Translation:The author has had several publications.
Cannot believe this - it gives "reviews" as a definition but when I used it, it was marked wrong. I actually am una autora and I wouldn't say I had several "publications" - I would say I had several books (or articles) published. I would however be likely to say that I had several "reviews"!
I am native English and, whether it's 'old school' or not, in English we have many nouns to denote gender which are still very current and correct. It is not 'sexist' or discriminatory to use them. It is often useful to know what gender certain professionals are so that one may have a preferential choice. I have had several occupations in my life which did not have names that indicated gender, namely 'dancer', 'hairdresser' and 'therapist'. If these nouns do not have an indication of gender it is obviously because there is no need to know. In the case of a doctor or a nurse, however, to many people it is important to know beforehand the gender of the person you are going to be seen by . Historically, 'nurse' has always been a female occupation, therefore, since men have been occupying this role, the gender distinction 'male' has commonly preceded 'nurse' to indicate gender. In the same way, I have grown up with 'lady doctor' being the acceptable title for, clearly, a female medical practitioner, as opposed to 'doctor' which was always assumed to be male. This is obviously for a reason, which I would assume to be so that a female patient might be forewarned, or be allowed some choice, to avoid embarrassment, not to be sexually discriminatory in any way. Again, old school or not, I prefer to know the gender of someone I am going to meet for the first time. Equality between the sexes can never be. One is male and the other is female and if this can be denoted clearly by language in an inoffensive way, then let us continue to use the words that have long existed in our own language, not drop them because a generation has decided to change our traditions to be 'politically correct'. This, in itself, is sexist and offensive to some of us 'oldies', who have been brought up in far more rigid traditions of respect, politeness and humility than the generations of the modern age, who have no concept of the meaning of social etiquette. Ok, I'm done. May this be an indication of the subtle nuances of the English language and British standards which are, sadly, disappearing.
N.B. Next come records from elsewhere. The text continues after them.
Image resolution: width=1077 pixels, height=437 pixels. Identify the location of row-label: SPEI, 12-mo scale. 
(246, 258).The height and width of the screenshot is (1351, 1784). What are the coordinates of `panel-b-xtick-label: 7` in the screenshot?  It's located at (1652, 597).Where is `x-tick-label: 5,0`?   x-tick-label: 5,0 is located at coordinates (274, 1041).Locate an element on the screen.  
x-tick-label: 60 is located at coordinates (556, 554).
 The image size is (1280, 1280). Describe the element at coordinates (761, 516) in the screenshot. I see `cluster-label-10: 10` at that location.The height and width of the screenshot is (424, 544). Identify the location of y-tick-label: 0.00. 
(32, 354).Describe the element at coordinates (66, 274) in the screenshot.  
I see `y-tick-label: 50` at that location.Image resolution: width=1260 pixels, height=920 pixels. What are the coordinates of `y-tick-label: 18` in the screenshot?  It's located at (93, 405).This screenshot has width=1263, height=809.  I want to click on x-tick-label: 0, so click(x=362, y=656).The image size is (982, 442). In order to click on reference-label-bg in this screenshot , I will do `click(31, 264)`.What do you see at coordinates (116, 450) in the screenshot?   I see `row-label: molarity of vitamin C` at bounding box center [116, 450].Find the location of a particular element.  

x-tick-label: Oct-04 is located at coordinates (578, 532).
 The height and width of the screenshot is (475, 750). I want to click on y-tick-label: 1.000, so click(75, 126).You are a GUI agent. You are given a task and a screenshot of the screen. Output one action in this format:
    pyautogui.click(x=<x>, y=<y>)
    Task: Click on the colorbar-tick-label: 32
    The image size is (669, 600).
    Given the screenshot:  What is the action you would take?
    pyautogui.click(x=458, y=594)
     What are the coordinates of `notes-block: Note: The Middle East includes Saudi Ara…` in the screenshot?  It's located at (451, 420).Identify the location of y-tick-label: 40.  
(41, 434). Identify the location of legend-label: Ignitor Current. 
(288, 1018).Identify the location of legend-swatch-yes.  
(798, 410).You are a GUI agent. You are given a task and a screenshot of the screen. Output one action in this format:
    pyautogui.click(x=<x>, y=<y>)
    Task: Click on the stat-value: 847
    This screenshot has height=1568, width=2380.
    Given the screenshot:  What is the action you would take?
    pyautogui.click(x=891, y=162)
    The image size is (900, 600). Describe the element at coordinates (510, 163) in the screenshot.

Probably because in English ''authoress", "mayoress", and "poetess" are words that will get you nothing but scorn if you use them to a female author, mayor, or poet. The concept that Duolingo wants us to understand is that the feminine forms of the words in Spanish are not considered sexist, archaic, or weird. So translating them to sexist, archaic, and weird English equivalents is not going to help you.
Regardless of how they were invented, "authoress" is a real word in American and British English (check any decent dictionary). To reject a legitimate word-for-word translation seems a bit heavy handed. But, whatever, I personally never say "authoress," so I can guess why Duo leans that way.
Authoress is defined here as "old-fashioned or derogatory", that's what's wrong with it - http://dictionary.reference.com/browse/authoress?s=t
Have a lingot, because you are sure to get a lot of down votes for stating the obvious, albeit unpopular point of view.
One point in favor of the counter-argument is that the feminine form appears to be on the way out. Since language never ceases to change, adapt, blah, blah, blah, we might anticipate that "authoress" will go the way of the subjunctive mood in English.